▸ **PASSAGE SHOWN**:
::::::::
The substitution of non-detects with other values is widely recognized to be biased, with the bias a function of the true variability in the data, the percentage of censored observations, and the sample size [5]. Another disadvantage of substitution is that it does not work well when the number of detected samples exceeds 60 % of the results. In other words, when the dataset contains 1 % or 60 % of non-detect samples, it is likely that the two datasets have different underlying distributions. The most critical situation for the substitution method is when there are multiple LOD values. The reason for this is that substituted values depend on the conditions, which determined the detection limit, such as the laboratory sensitivity and precision and sample matrix interferences. These factors do not necessarily bear a relation to the true value [6].
::::::::
▸ **STORED DATA**:
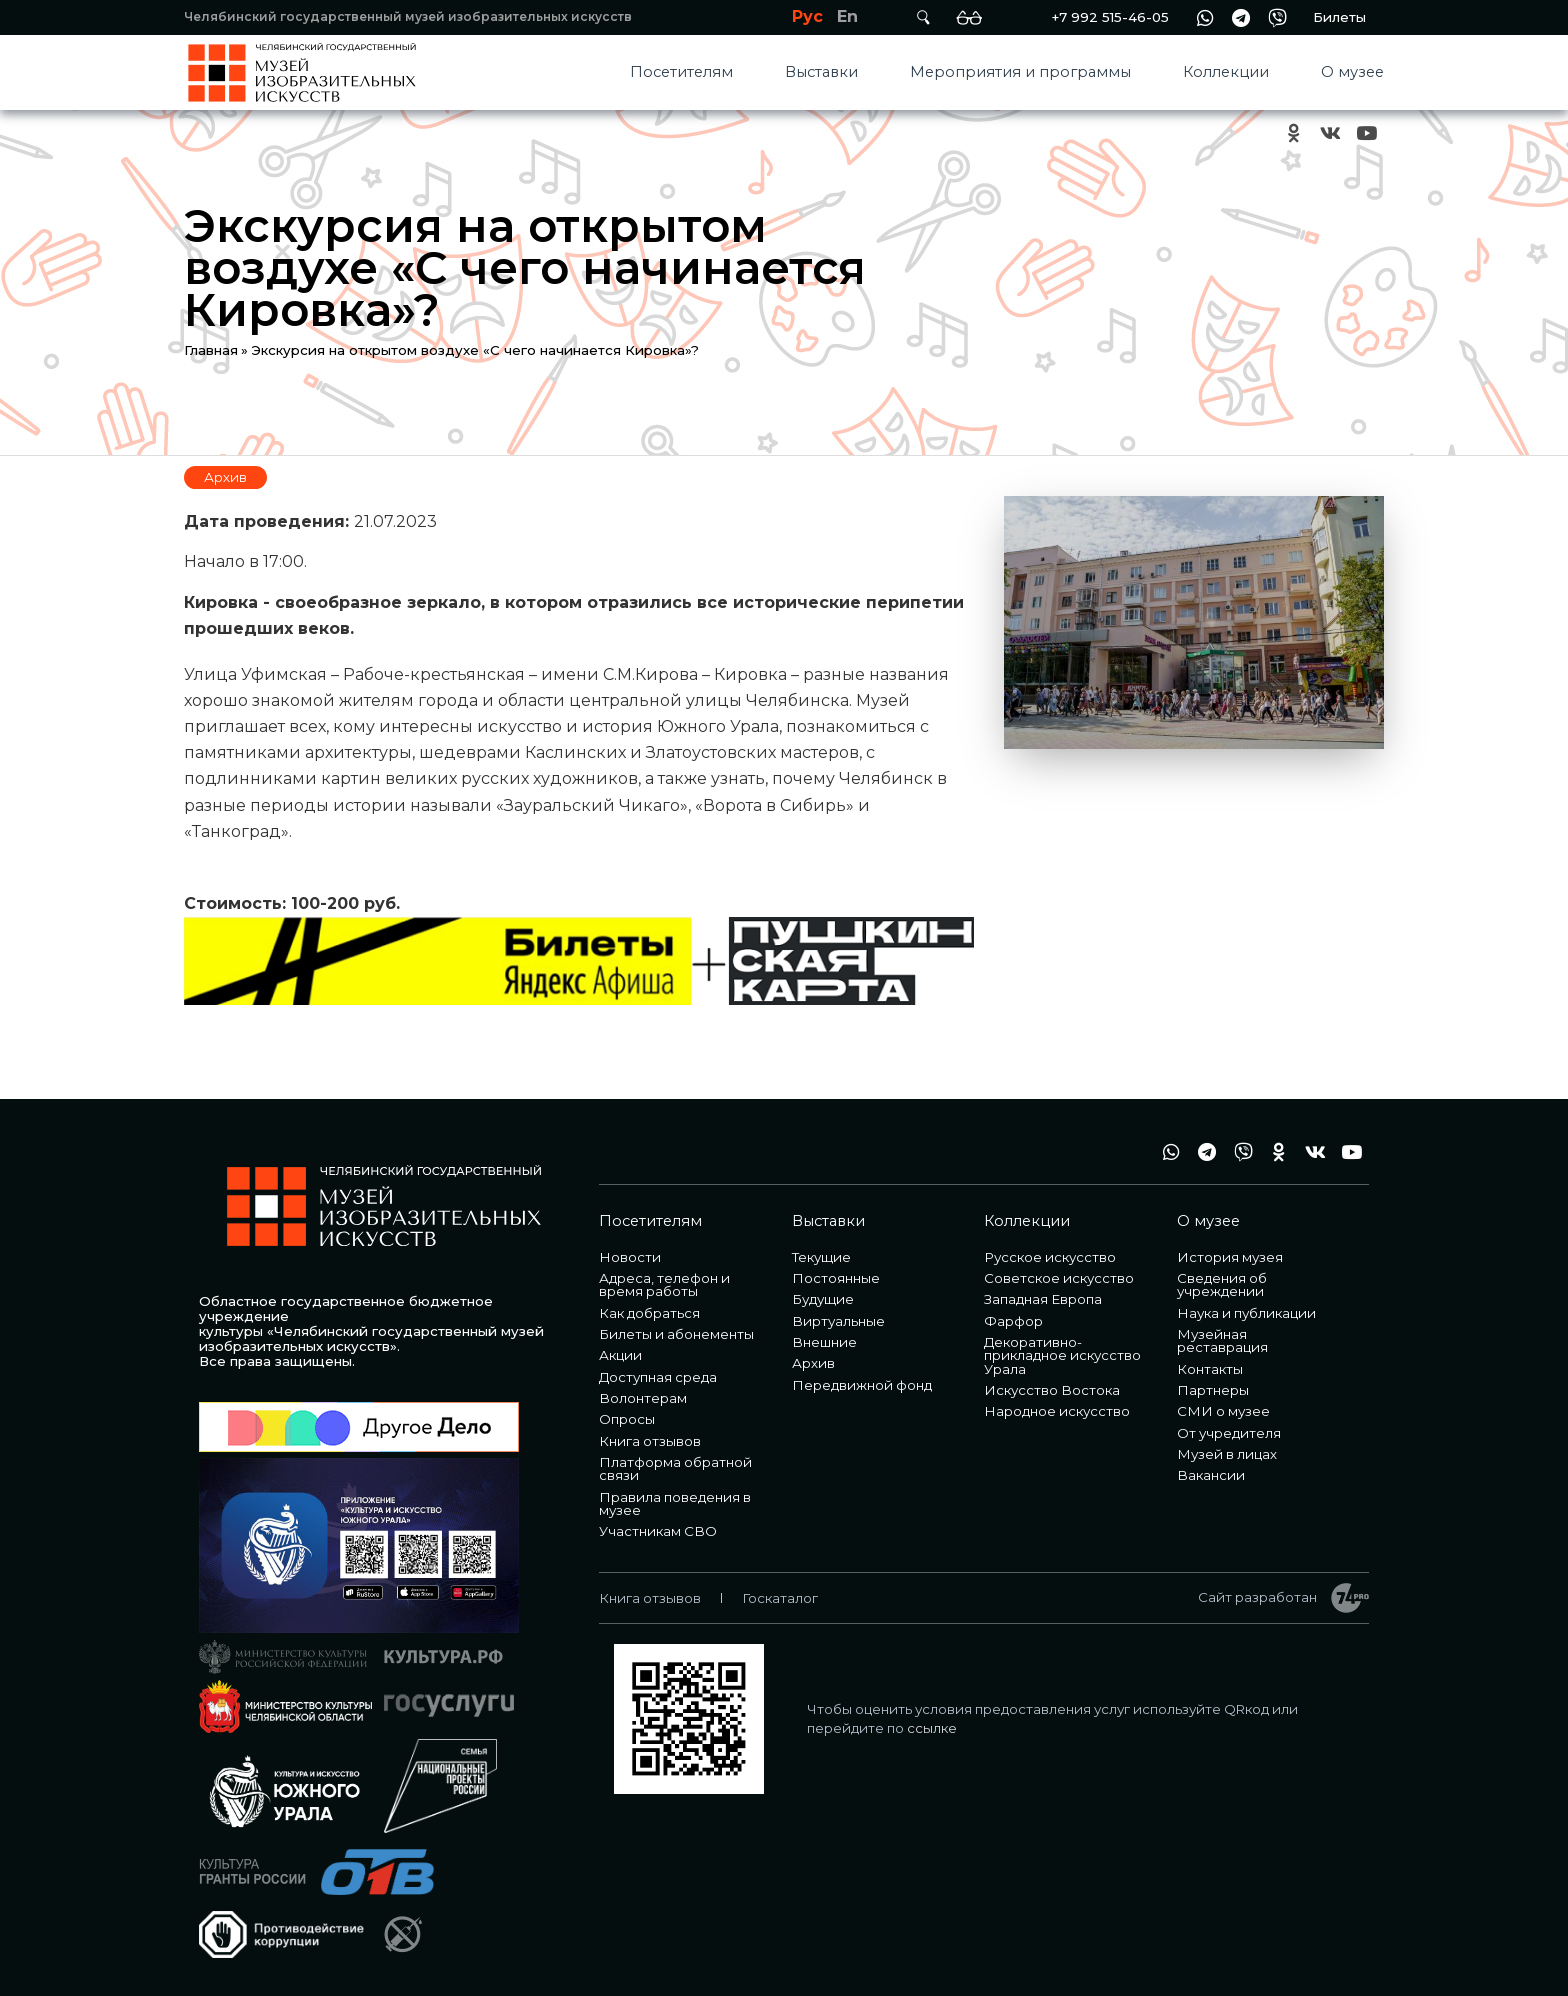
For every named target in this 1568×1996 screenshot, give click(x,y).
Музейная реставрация (1222, 1340)
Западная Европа (1043, 1299)
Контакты (1210, 1369)
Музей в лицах (1227, 1454)
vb (1277, 17)
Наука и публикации (1246, 1313)
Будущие (823, 1299)
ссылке (932, 1728)
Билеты (1339, 17)
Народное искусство (1057, 1411)
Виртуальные (838, 1321)
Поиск (923, 17)
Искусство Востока (1052, 1390)
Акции (620, 1355)
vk (1330, 133)
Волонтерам (643, 1398)
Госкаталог (780, 1598)
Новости (630, 1257)
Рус (807, 16)
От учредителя (1229, 1433)
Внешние (824, 1342)
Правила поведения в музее (675, 1503)
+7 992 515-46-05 (1110, 17)
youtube (1366, 133)
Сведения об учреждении (1222, 1284)
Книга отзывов (650, 1441)
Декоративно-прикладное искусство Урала (1062, 1355)
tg (1241, 17)
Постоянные (836, 1278)
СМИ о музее (1223, 1411)
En (847, 16)
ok (1294, 133)
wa (1205, 17)
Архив (225, 477)
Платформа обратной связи (675, 1468)
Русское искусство (1050, 1257)
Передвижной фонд (862, 1385)
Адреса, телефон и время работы (664, 1284)
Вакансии (1211, 1475)
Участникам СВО (658, 1531)
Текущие (821, 1257)
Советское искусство (1059, 1278)
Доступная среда (658, 1377)
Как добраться (649, 1313)
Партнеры (1213, 1390)
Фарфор (1013, 1321)
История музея (1230, 1257)
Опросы (627, 1419)
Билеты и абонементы (676, 1334)
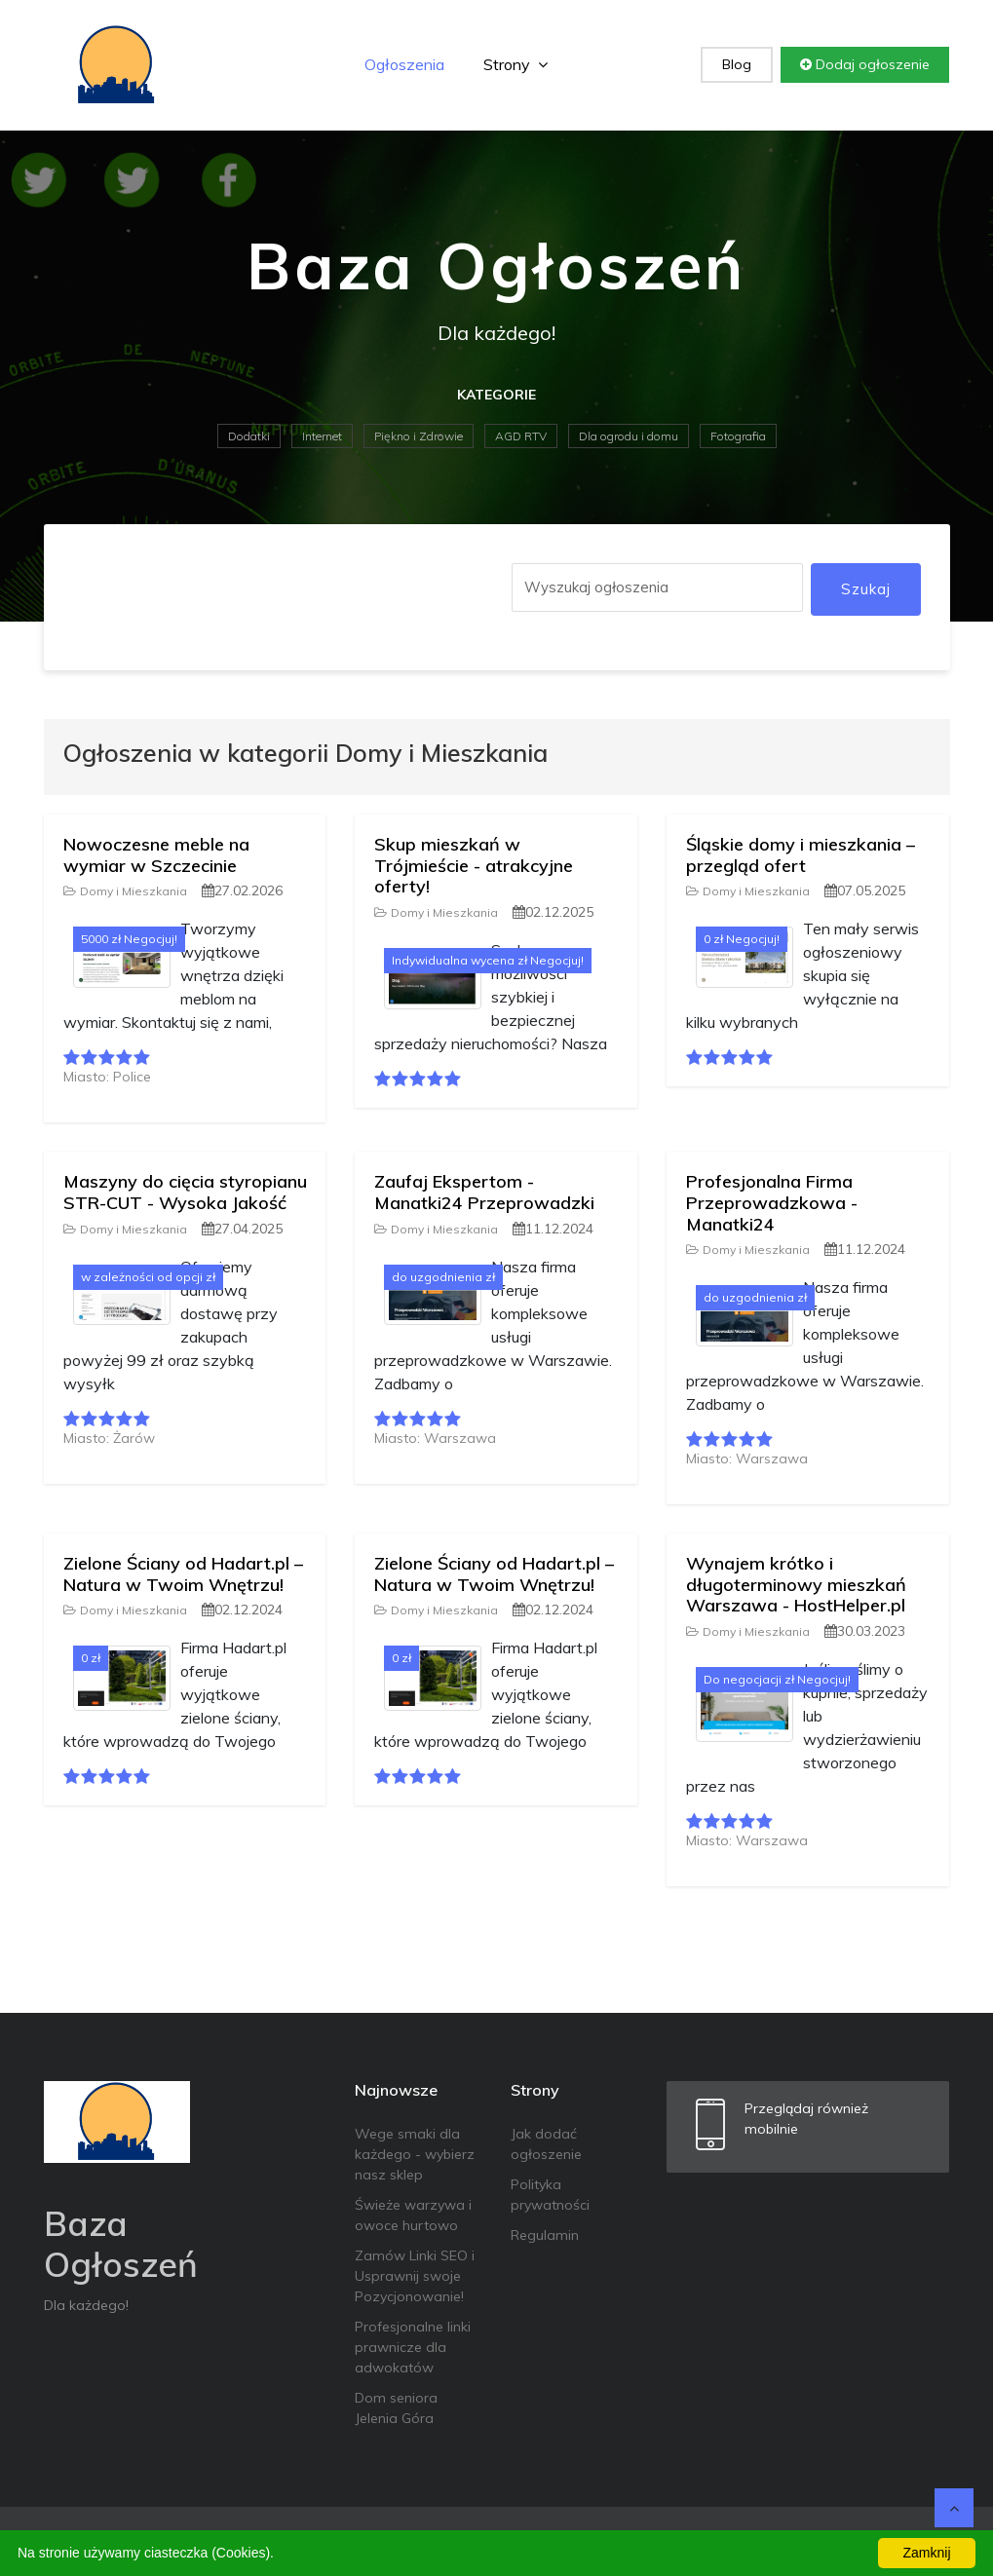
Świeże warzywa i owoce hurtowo (413, 2215)
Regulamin (545, 2235)
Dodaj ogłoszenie (865, 64)
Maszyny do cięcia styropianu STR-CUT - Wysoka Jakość (185, 1192)
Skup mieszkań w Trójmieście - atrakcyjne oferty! (473, 865)
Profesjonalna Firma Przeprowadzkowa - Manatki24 (772, 1202)
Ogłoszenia (404, 64)
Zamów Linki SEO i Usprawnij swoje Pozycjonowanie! (415, 2276)
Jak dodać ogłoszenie (546, 2144)
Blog (736, 64)
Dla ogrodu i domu (628, 436)
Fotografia (738, 436)
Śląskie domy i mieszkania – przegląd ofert (800, 855)
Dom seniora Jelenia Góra (396, 2408)
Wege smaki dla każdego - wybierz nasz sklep (415, 2154)
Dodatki (249, 436)
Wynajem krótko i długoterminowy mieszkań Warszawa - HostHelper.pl (796, 1584)
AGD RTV (521, 436)
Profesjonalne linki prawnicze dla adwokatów (413, 2347)
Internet (322, 436)
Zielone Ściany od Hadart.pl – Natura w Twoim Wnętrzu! (183, 1574)
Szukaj (866, 589)
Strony (515, 64)
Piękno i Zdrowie (418, 436)
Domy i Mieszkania (125, 891)
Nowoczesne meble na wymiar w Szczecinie (156, 855)
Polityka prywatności (550, 2195)
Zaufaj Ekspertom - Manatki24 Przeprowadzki (484, 1192)
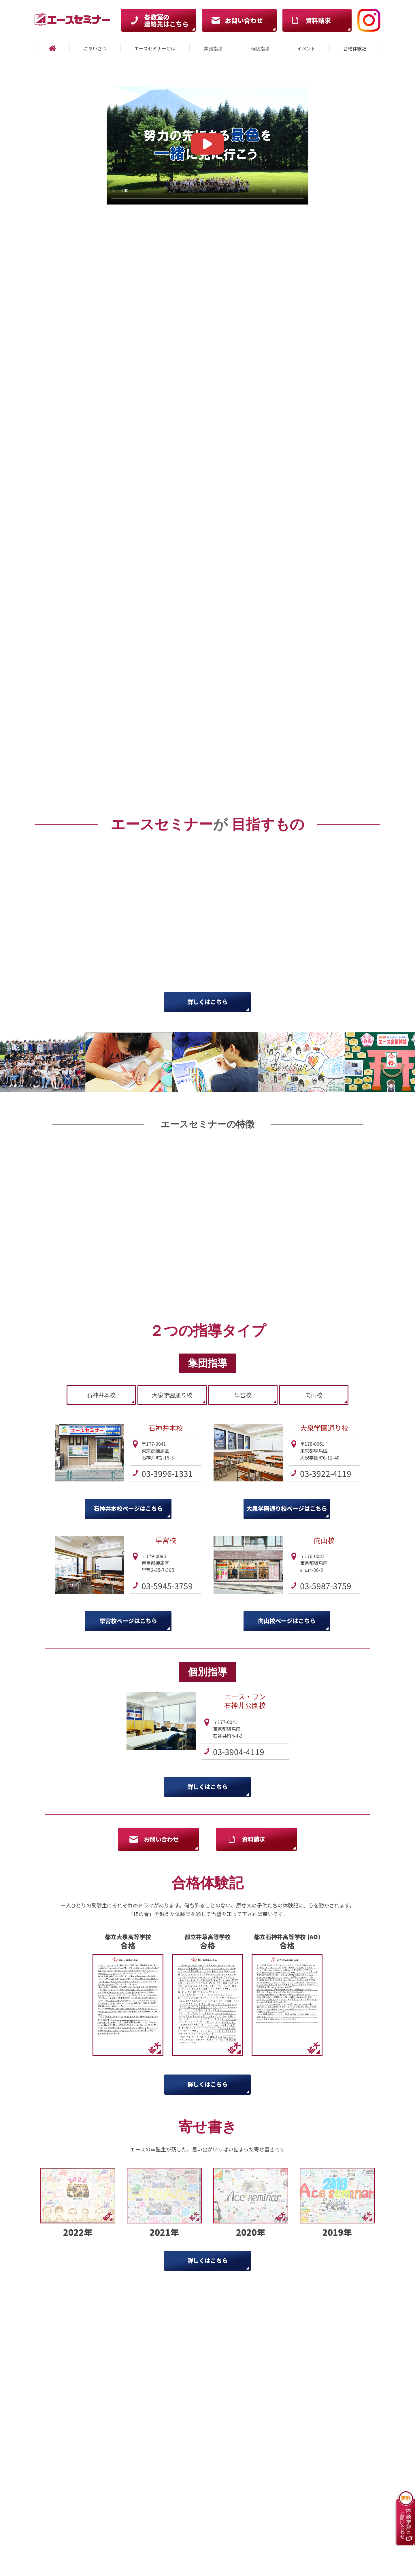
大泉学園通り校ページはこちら (286, 1508)
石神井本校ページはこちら (128, 1508)
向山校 (313, 1395)
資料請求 (253, 1839)
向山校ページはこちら (287, 1621)
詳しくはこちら (207, 1002)
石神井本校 (101, 1395)
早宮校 (243, 1395)
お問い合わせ (161, 1839)
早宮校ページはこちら (128, 1621)
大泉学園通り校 (172, 1395)
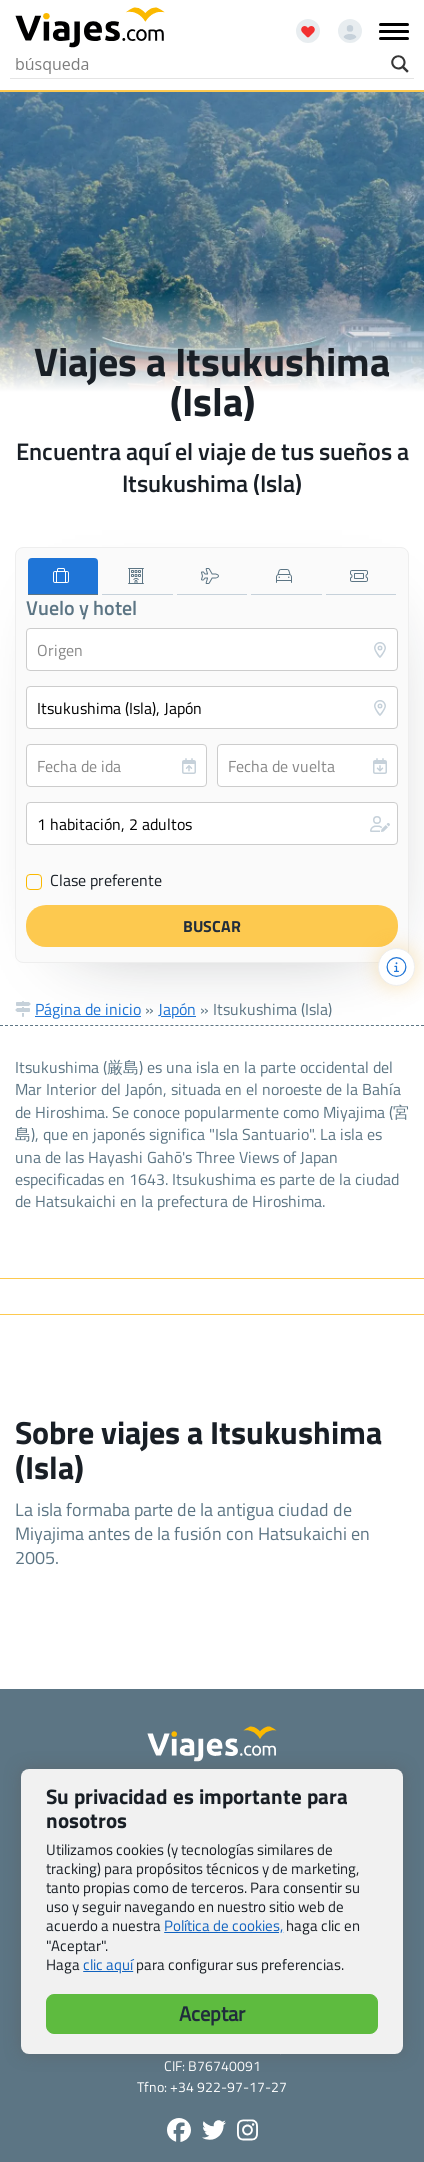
::::::::
▸ **CHALLENGES**:
1: Answer these questions from the passage on substituting non-detects.
(a) What three factors determine the bias of substitution?
(b) What is the most critical situation for the substitution method?
(c) Which conditions that determine the detection limit are named as examples?
2: Condense the paragraph of the passage on substituting non-detects that begins "The substitution of non-detects" into a bulleted list that keeps its main facts.
3: Carry on the passage on substituting non-detects, starting after its final sentence.

▸ **RESULTS FOR EACH TASK**:
1:
(a) The true variability in the data, the percentage of censored observations, and the sample size.
(b) When there are multiple LOD values.
(c) Laboratory sensitivity and precision, and sample matrix interferences.

2:
- Substituting other values for non-detects is widely recognized as biased.
- The bias depends on the true variability in the data, the percentage of censored observations, and the sample size.
- Substitution does not work well when detected samples exceed 60 % of the results.
- The most critical situation is when there are multiple LOD values.
- Substituted values depend on the conditions that set the detection limit, such as laboratory sensitivity and precision and sample matrix interferences.
- These factors do not necessarily relate to the true value.

3:
A WHO publication recognizes the impact of left censored data on the overall uncertainty in chemical exposure assessment and recommends using statistical methods to provide more accurate estimates of a fitted distribution and its statistics than the classical method of substitution [7]. Despite its drawbacks, the substitution method is easy to implement, widely understood, and the upper-bound practice leads to conservative estimates for exposure assessment calculations, i.e. overestimation of the mean and underestimation of the variability.

Statistical Methods Available

There are a variety of statistical methods to deal with non-detects. The most commonly used are parametric maximum likelihood estimation (MLE), log-probit regression and non-parametric methods. It is important to note that both for TDS data and other sets of data, when the occurrence of a chemical in a food or food group is below the LOD/LOQ, based on a single or a very low number of analytical results, none of the statistical techniques described below can be used. The only possibility is, therefore, to employ the WHO recommendation and, more precisely, with the last row of Table 16.1, i.e. conduct lower bound and upper bound estimations.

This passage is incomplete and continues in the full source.